А потом перед ним открылась другая дорога. Он первым вышел на нее и уже не сворачивал до конца жизни. Он собрал всех своих друзей-физиков и начал исследования на ином фронте науки, на том, который в то время был крайне нужен стране.

Еще недавно о ядерных исследованиях за границей писали часто и много, и каждый, даже маленький, шаг вперед тотчас становился известным. Так и должно быть в науке: успех в ней слагается из усилий, вложенных многими. Ученый должен знать, каким путем движется его коллега, работающий на таком же участке, и чего он добился — тогда можно уже не повторять пройденный путь.

И вдруг — полная тишина. Ни слова о том, что делается в ядерных исследованиях за рубежом.
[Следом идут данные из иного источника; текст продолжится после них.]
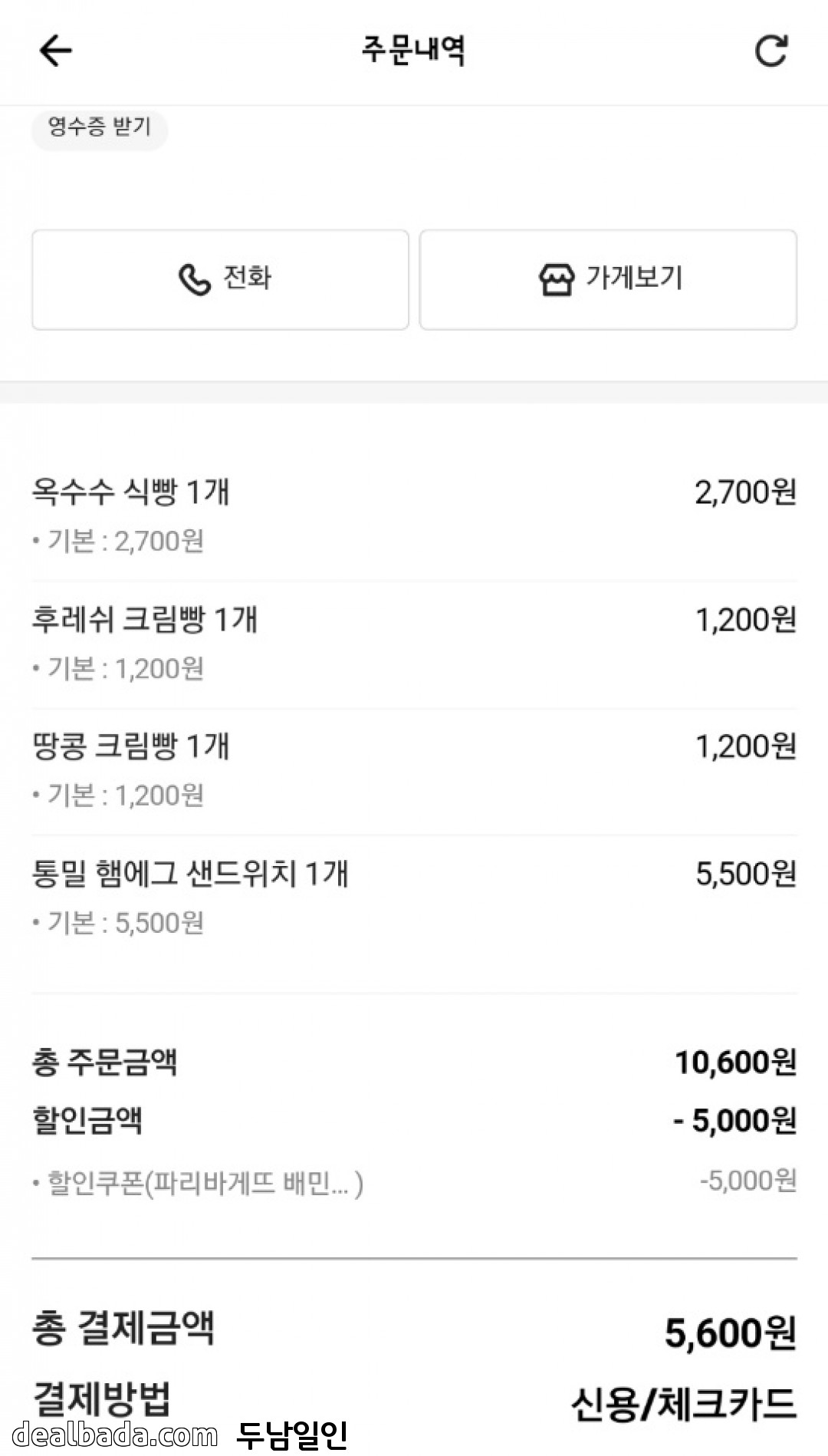The width and height of the screenshot is (828, 1456).
Task: Tap the truncated 할인쿠폰 coupon detail
Action: coord(205,1183)
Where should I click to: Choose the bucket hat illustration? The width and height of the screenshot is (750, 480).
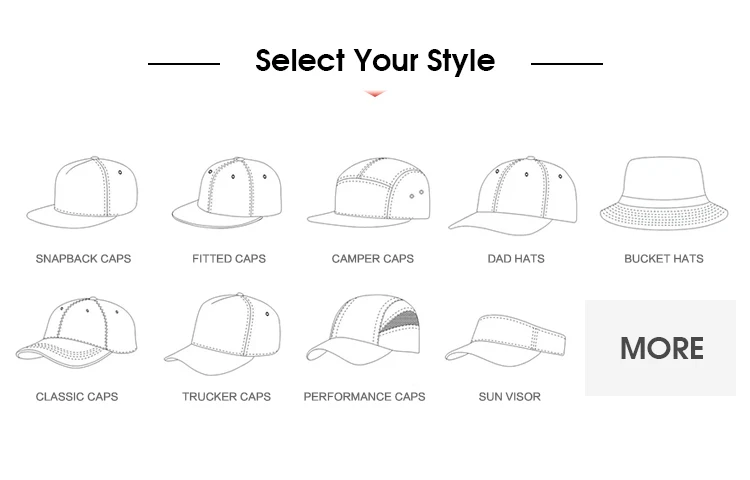[664, 193]
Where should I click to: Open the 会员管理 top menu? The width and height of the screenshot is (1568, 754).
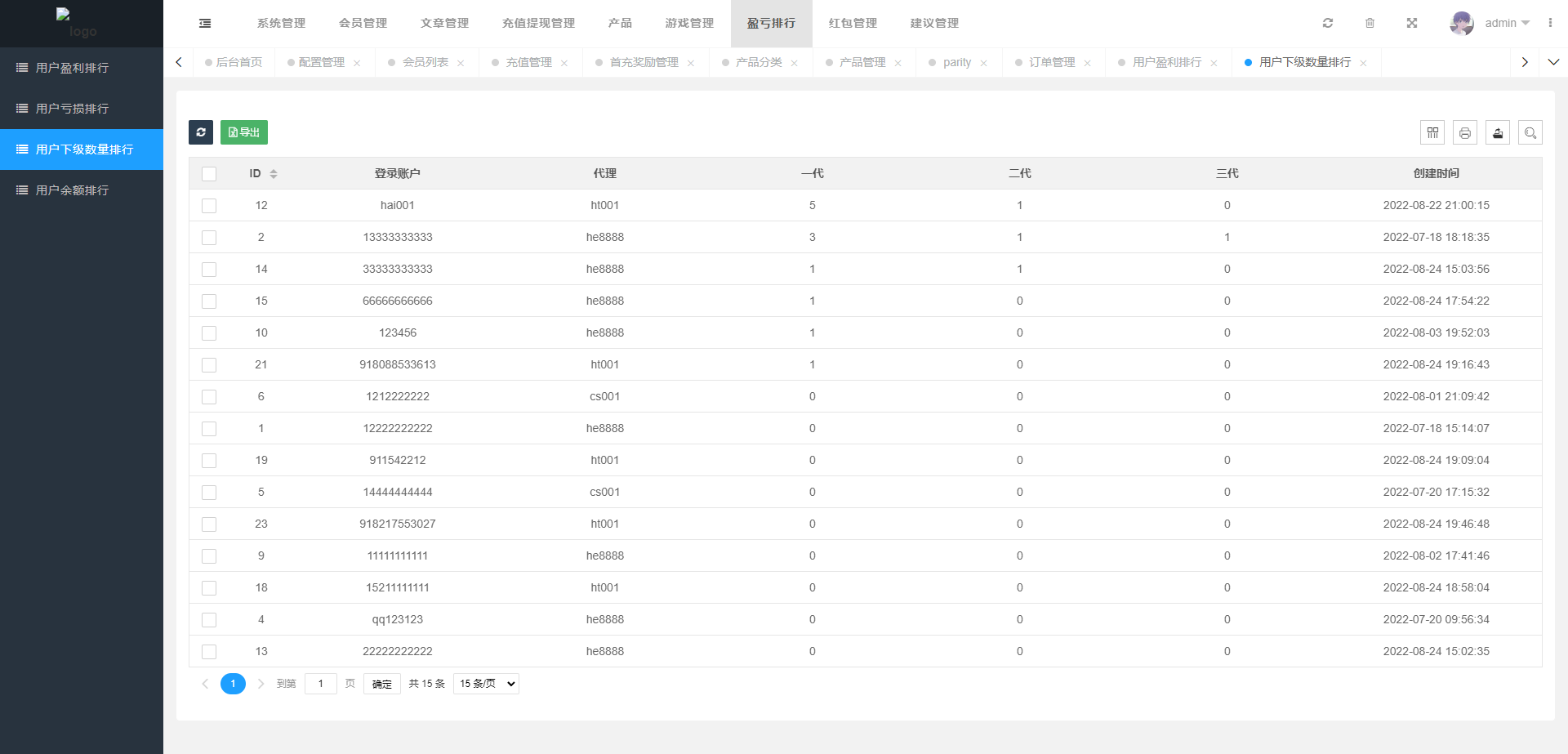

Как будто все исследования прекратились разом, везде. Курчатов, академики А. И. Алиханов, Г. Н. Флеров, И. С. Панасюк и П. Л. Капица поняли, что это произошло не случайно, что немцы и американцы взялись всерьез за создание атомного оружия. Все то немногое, что они знали, говорило об этом. Они отлично понимали, что у нас в стране надо начинать такую работу, и начинать немедленно.

Курчатов стал организовывать новый институт, новые лаборатории. Только люди вокруг него были те, с кем он привык работать. Им предстояло встать в авангарде новой науки.

И вновь циклотрон. Вновь хлопоты — где взять медь и латунь, где раздобыть мощный электромагнит: страна воевала, и все силы ее были отданы фронту. Просто поразительно, что в те тяжелейшие годы они построили свой циклотрон и в 1944 году впервые в Европе получили на нем пучок дейтронов. Эта работа открыла прямой путь к созданию ядерного оружия в нашей стране. И не только оружия. Если удастся овладеть цепной реакцией и накопить плутоний, выделяющийся во время нее, то удастся проторить дорогу не только к взрывной реакции, но и к управляемой тоже.